With pictures left out, return only the lines from the line containing "Open the mobile app icon in sidebar" through the end of the material below, both included.

SUPPLIED DATA:
BEGIN
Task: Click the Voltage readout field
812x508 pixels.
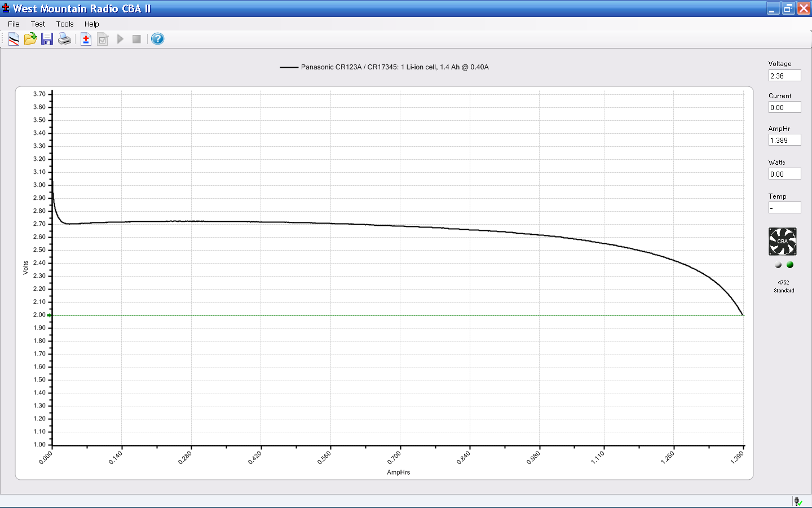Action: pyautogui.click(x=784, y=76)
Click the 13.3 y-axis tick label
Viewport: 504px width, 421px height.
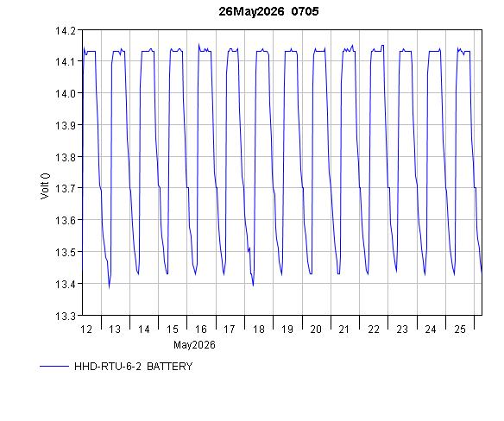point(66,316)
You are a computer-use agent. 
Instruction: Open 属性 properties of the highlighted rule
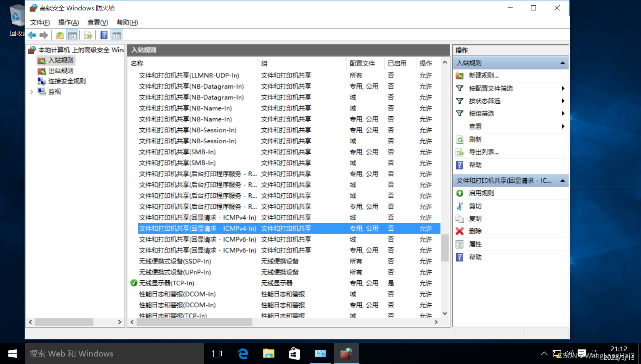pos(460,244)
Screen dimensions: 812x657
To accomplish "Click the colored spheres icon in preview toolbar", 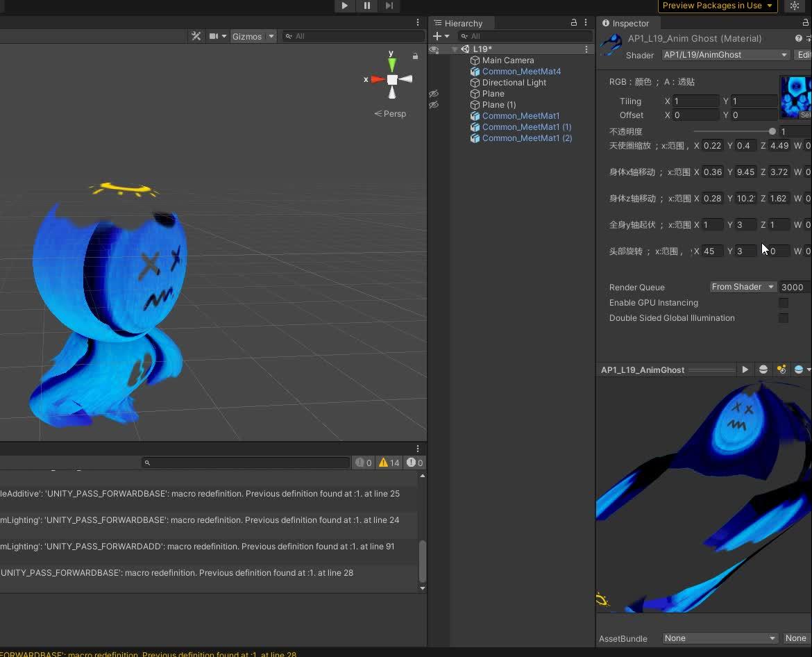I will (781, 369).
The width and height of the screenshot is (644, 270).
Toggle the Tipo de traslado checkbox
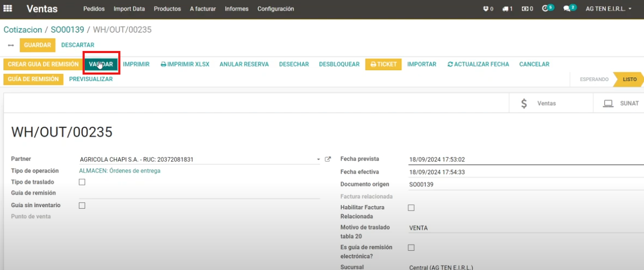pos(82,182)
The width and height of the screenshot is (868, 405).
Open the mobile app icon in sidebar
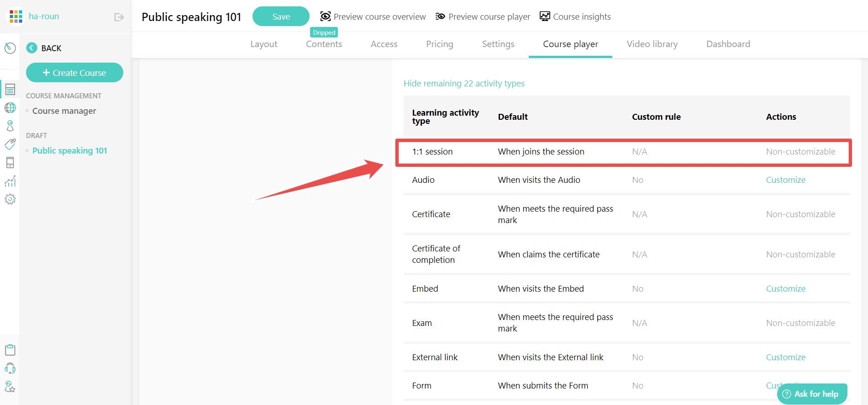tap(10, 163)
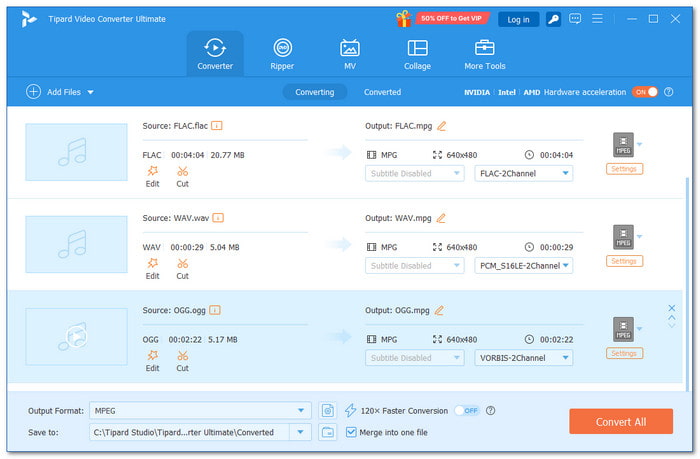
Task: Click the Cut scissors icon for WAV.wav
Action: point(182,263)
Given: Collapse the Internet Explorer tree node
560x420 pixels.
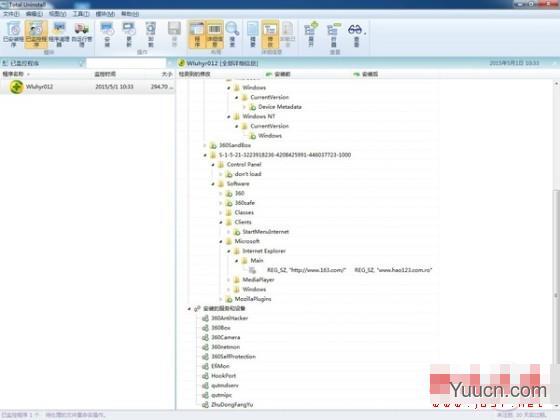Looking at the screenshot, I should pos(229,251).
END
WRITTEN SOLUTION:
Open the mobile app icon in sidebar
tap(10, 163)
Task: Click the Cut scissors icon for WAV.wav
Action: point(182,263)
Given: Collapse the Internet Explorer tree node
560x420 pixels.
Looking at the screenshot, I should pos(229,251).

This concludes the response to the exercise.